The company remains optimistic of the economic outlook this year, but remain cautious as domestic demand remains weak as it recovers.
Darm Nana, chief financial officer, said that the ever- changing behaviour of consumers has always been both key risks and key opportunities for RS.
“We've proven ourselves to be very adaptive to any market circumstances. Multi-platform commerce (MPC), the new business endeavour of RS, is a living proof of our resilience. In the modern media world, it is not viable to rely on a single-engined business. This simply means being a regular TV channel operator will no longer be sufficient to drive earnings to the level RS is aiming for,”
“MPC model is derived from all platforms operating and partnering with RS, such as media (Channel 8, 4 satellite TV channels, Radio), online sales, retails and direct sales,” he said.
Darm said RS’s revenue in the first quarter of 2018 reached Bt969 million, up 30 per cent year on year. Meanwhile, the company’s net profit stood at Bt102 million, a 117 per cent growth compared to the same quarter of last year. The surge in performance was attributed to its multi-platform commerce (MPC) business, which grew 191 per cent in revenue and enjoyed significantly higher profits than its competitors, thanks to the addition of health and beauty products under brands Magique, Revive and SOM.

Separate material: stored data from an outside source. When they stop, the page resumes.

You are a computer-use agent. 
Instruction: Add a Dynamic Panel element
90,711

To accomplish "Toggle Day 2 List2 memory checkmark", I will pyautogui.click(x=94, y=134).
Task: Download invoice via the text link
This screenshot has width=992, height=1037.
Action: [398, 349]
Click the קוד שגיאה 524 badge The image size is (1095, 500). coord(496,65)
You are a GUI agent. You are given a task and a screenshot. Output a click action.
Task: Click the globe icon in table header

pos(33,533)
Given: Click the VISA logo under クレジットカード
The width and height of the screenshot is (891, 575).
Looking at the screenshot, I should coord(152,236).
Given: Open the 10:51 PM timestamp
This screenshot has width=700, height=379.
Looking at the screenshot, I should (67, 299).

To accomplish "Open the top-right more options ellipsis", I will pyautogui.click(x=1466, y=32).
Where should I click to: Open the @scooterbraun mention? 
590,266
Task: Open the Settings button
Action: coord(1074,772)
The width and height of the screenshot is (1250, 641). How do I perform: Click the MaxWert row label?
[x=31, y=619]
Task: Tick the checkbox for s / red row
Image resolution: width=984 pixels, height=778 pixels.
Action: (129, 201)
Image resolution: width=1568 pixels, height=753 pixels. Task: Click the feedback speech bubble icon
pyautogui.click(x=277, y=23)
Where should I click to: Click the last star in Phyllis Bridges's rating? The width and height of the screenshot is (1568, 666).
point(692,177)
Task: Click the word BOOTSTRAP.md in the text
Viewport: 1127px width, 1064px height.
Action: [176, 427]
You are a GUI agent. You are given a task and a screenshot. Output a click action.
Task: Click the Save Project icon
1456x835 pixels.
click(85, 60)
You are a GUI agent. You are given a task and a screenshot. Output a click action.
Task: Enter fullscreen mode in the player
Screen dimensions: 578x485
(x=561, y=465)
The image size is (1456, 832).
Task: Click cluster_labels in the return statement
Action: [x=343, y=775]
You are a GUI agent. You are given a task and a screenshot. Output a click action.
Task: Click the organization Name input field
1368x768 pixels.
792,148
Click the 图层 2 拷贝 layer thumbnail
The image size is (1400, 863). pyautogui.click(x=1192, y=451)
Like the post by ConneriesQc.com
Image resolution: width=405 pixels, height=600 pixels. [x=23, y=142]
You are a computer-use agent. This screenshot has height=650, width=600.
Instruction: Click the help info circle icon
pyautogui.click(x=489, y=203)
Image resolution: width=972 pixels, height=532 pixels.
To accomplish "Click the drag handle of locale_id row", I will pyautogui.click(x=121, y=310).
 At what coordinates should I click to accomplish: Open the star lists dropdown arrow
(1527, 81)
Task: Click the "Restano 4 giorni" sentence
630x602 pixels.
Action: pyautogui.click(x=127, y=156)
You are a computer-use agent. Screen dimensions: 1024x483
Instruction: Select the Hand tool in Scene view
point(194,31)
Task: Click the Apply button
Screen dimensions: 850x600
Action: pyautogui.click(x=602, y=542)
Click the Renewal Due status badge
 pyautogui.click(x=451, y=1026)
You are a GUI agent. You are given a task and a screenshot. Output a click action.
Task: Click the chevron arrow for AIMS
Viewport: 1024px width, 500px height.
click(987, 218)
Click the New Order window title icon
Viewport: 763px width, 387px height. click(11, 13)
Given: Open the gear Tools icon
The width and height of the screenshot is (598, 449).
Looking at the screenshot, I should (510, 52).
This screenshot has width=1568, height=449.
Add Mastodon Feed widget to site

Meanwhile, it has also branched out to home and lifestyle products such as home appliances, kitchen appliances, and clothing. Repeat orders were seen in its existing customer base which kept expanding with new comers, reaching a new high on a monthly basis.
“Our revenue target for this year remains unchaged at Bt5.8 billion, consisting of 60 per cent from MPC business, media 35 per cent and 5 per cent from others. We now consider ourselves as a commerce company,” he said.
“We are always in search of new business opportunities, particularly those which could synergise with our core businesses. The current plan is to drive the MPC to reach a higher potential, given a large customer's database we have accumulated over the past few years, and the increase in the number of products (SKU) on offer through our platforms,” added Darm.
Furthermore, Darm said that with Channel 8 being the flagship of our media business, Number 2 prime time rating in the country and top 5 rating in evening prime time, advertising revenue nearly doubled in March, a new phenomenon despite a slow season for the media market. It has also secured long-term advertisement and sold advertising platforms as expected.
“Things are looking positive in the second quarter as both MPC and Channel 8 are still on track. The two businesses complement one another, and the company balances external advertisement and its own advertisement well. As a result, its platforms are maximised, generating higher profits for the company. The rising star of the company is the MPC business as the company partners with world-class labs to conduct research and produce high-quality products that meet international standard to meet various needs of consumers,” he said.
“It has been three years since we entered the health and beauty business with Life Star. We expect that it will be our main earner in the future. We are aware that health and beauty products must have high quality and be carefully produced,” he added.